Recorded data
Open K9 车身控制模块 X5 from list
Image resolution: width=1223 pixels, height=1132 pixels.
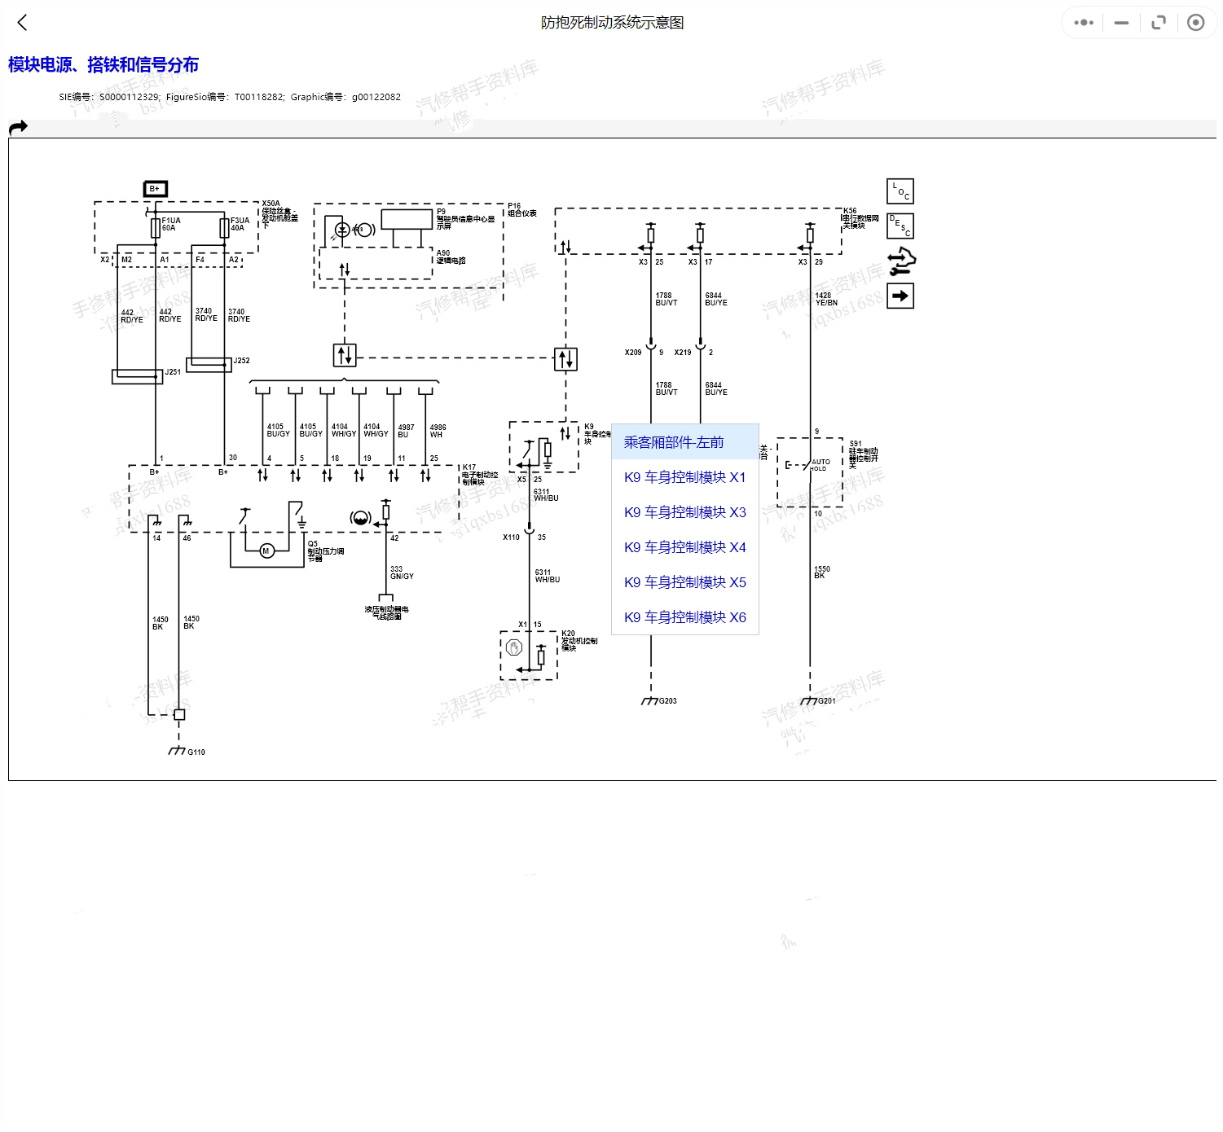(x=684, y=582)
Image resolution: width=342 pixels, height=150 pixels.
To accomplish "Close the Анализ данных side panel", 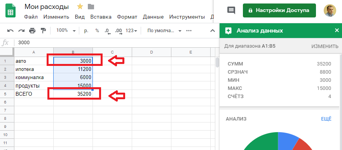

- [Work to complete]
Copy out the recorded data lines word for word, leaving out the pictures.

- [The answer]
Open K9 车身控制模块 X5 from list
Image resolution: width=1223 pixels, height=1132 pixels.
(x=684, y=582)
Image resolution: width=342 pixels, height=150 pixels.
To accomplish "Close the Анализ данных side panel", 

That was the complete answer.